Topic 3 Sliding Window
The Sliding Window technique is a highly efficient approach in programming, particularly useful for solving problems involving arrays or strings. This technique optimizes operations on subsets of data to find results like maximum sum, length, or count of elements. Let's break it down step by step! 🏊♂️
📌 What is Sliding Window?
The Sliding Window technique involves maintaining a "window" that moves across a data structure (usually an array or string). This "window" represents a subset of elements, and it can be:
Fixed size: The window size remains constant throughout.
Dynamic size: The window size adjusts based on certain conditions.
💡 Key Idea
Instead of recalculating results for every possible subset, the Sliding Window technique avoids redundant computations by:
Adding the new element entering the window. ➕
Removing the old element leaving the window. ➖
This dramatically reduces computation time and improves efficiency. 🚀
🛠️ How to Apply Sliding Window
Follow these general steps to apply the Sliding Window technique:
Initialize a window starting at the beginning of the array or string.
Slide the window across the data:
Add new elements entering the window.
Remove old elements leaving the window.
Perform calculations on the current window to update the result.
Return the final result after processing all possible windows.
📝 Example 1: Maximum Sum of Subarray of Size k 💰
k 💰Problem
Find the maximum sum of any contiguous subarray of size k in an array.
Code
int maxSumOfSubArray(List<int> arr, int k) {
int n = arr.length;
if (n < k) return -1; // Not enough elements
int maxSum = 0, currentSum = 0;
// Create the first window
for (int i = 0; i < k; i++) {
currentSum += arr[i];
}
maxSum = currentSum;
// Slide the window
for (int i = k; i < n; i++) {
currentSum += arr[i] - arr[i - k]; // Add new element, remove old element
maxSum = max(maxSum, currentSum); // Update max sum
}
return maxSum;
}
void main() {
List<int> arr = [2, 3, 5, 2, 9, 7, 1];
int k = 3;
print(maxSumOfSubArray(arr, k)); // Output: 18
}Explanation 📝
Input:
arr = [2, 3, 5, 2, 9, 7, 1],k = 3Sliding Window Steps:
[2, 3, 5]→ sum = 10[3, 5, 2]→ sum = 10[5, 2, 9]→ sum = 16[2, 9, 7]→ sum = 18 ✅[9, 7, 1]→ sum = 17
Maximum sum:
18
📝 Example 2: Longest Substring Without Repeating Characters 🔑
Problem
Find the length of the longest substring without repeating characters in a string.

Record extracts =
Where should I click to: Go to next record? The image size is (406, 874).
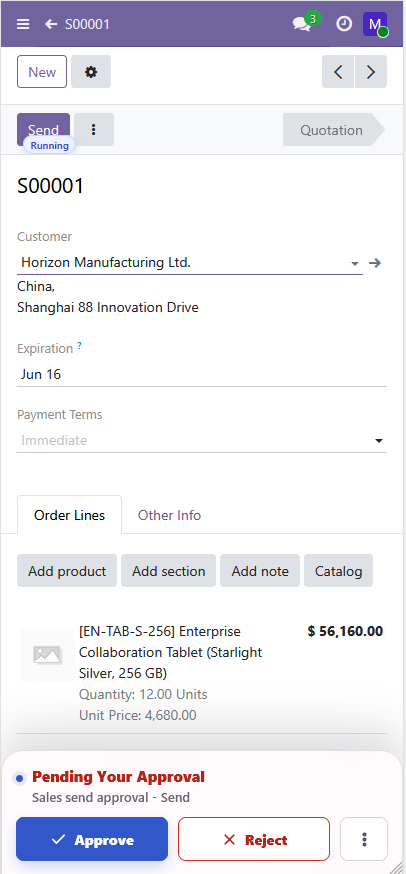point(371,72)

==

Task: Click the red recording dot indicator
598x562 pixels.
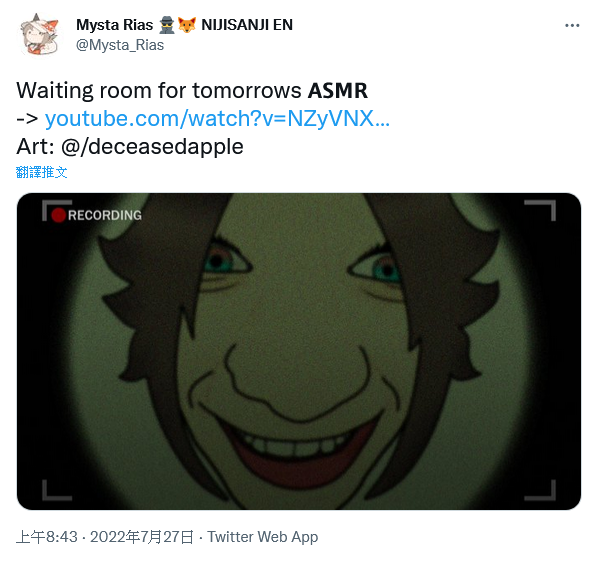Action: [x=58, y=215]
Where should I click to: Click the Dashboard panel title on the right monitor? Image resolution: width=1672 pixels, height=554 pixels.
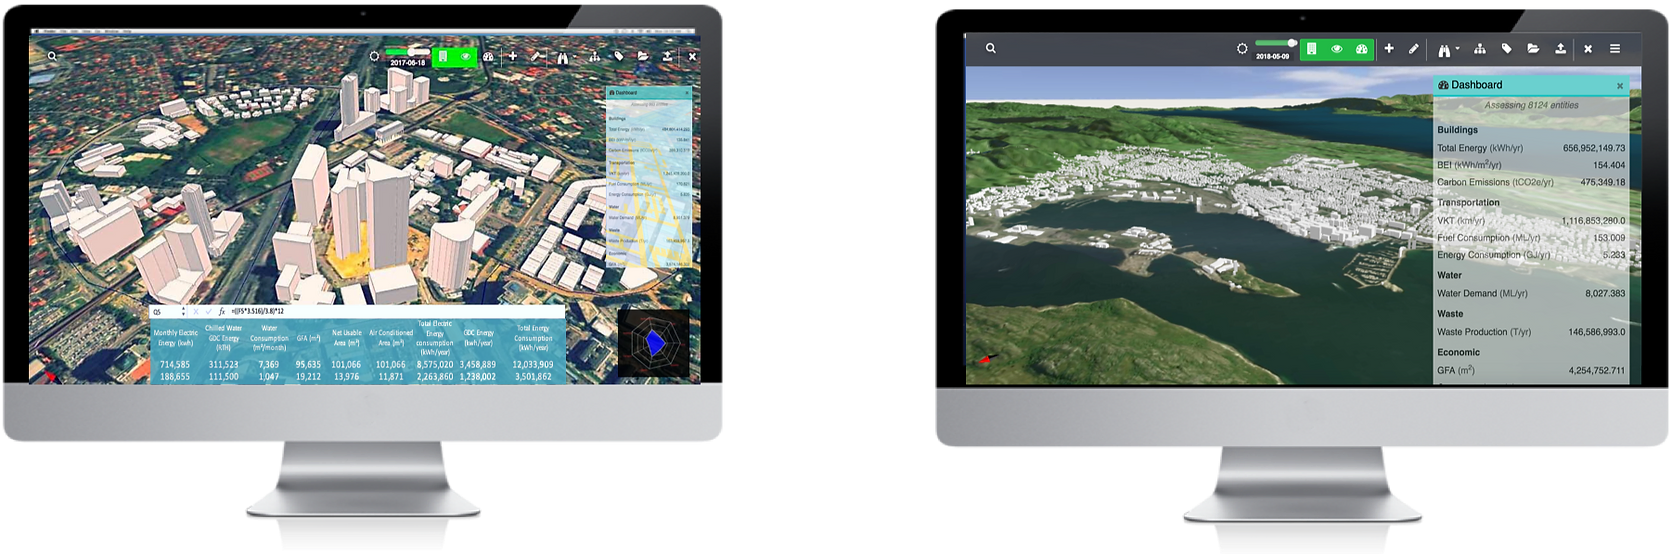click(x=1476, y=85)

Problem to work on = Copy the sliding window text word for word, from "The Sliding Window technique involves" to "elements entering the window.". Use only the sliding window text here.

Answer for this exercise =
The Sliding Window technique involves maintaining a "window" that moves across a data structure (usually an array or string). This "window" represents a subset of elements, and it can be:
Fixed size: The window size remains constant throughout.
Dynamic size: The window size adjusts based on certain conditions.
💡 Key Idea
Instead of recalculating results for every possible subset, the Sliding Window technique avoids redundant computations by:
Adding the new element entering the window. ➕
Removing the old element leaving the window. ➖
This dramatically reduces computation time and improves efficiency. 🚀
🛠️ How to Apply Sliding Window
Follow these general steps to apply the Sliding Window technique:
Initialize a window starting at the beginning of the array or string.
Slide the window across the data:
Add new elements entering the window.